At 2.45 on the morning of Monday 6 August,
Enola Gay
rumbled down the long crushed-coral runway on Tinian, Tibbets at the controls, the aircraft struggling to gain height and speed as she lifted her great burden into the air. Two other
B-29s accompanied her –
The Great Artiste
and
Necessary Evil
– to take photographs and record scientific data, and shortly after 8 am Japan time they were over Hiroshima at a height of 32,000 feet, the city visible beneath lightly scattered cloud.
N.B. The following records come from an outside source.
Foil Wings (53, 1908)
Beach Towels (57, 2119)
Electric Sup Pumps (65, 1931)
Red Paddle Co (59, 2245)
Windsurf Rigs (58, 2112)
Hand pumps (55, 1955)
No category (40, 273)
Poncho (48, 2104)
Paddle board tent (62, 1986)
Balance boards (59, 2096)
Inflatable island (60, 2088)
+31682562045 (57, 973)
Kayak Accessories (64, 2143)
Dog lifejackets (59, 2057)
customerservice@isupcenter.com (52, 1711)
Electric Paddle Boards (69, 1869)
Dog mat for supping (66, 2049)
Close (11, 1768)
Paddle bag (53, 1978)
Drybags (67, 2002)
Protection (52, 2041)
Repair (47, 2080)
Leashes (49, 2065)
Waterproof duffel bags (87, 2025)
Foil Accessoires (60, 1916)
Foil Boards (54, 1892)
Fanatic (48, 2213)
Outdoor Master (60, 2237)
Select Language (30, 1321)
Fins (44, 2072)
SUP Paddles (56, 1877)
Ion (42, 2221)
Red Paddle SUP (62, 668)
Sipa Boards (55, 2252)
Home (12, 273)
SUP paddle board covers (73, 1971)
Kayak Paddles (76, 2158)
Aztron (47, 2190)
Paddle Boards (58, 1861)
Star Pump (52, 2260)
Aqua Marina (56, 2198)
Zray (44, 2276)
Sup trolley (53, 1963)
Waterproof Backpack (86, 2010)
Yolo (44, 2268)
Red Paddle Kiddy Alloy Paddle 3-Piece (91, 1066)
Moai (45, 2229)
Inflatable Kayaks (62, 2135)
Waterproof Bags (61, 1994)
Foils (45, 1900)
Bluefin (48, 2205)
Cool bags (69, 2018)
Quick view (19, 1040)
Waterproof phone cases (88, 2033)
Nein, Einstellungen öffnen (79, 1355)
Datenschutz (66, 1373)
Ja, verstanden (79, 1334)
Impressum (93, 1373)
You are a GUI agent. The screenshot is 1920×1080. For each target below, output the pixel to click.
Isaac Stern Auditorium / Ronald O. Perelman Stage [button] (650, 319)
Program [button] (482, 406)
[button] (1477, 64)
On the ground, the air-raid sirens had sounded, but, with only a handful of aircraft observed, the Japanese air defence did not believe that a major raid was under way and no fighter aircraft were scrambled.

Tibbets ordered his crew to put on the protective welder's goggles they had been given, and, at 8.15,
Enola Gay
's bombardier, Major Thomas Ferebee, with the aiming point of the T-shaped Aioi Bridge directly in his Norden sights, opened the bomb-bay doors. Little Boy ejected automatically. Relieved of her load, the aircraft bucked upwards, and Tibbets took her away in a fast, wide curve to avoid the blast. ‘You have just dropped the first atom bomb in history,' he told his 12-man crew.

Exactly as planned, the bomb fell for precisely 43 seconds, to a height of 600 metres. Then it detonated with the force of 13,000 tons of TNT, a livid purple fireball generating a temperature, for a nanosecond, of 300,000 degrees centigrade, with winds of up to 700 kilometres an hour. At ground zero, directly beneath the explosion, Hiroshima was demolished in an instant over a radius of some 1.6 kilometres. Fires raged for another four square kilometres. Some 75,000 people were killed that moment – some of them literally vaporised, others reduced to shapeless lumps of charcoal or a ghostly shadow left on a blank slab of concrete pavement – and in coming years that toll would double as others succumbed to radiation sickness. For hours, a great mushroom cloud rose above the city, causing such turbulence in the upper atmosphere that rain began to fall, stained black by radioactive dust.
Enola Gay
was back on Tinian that afternoon, where a beaming General Spaatz pinned a Distinguished Service Cross on Tibbets's flying suit. The fillings in the pilot's teeth were still tingling from the radioactivity.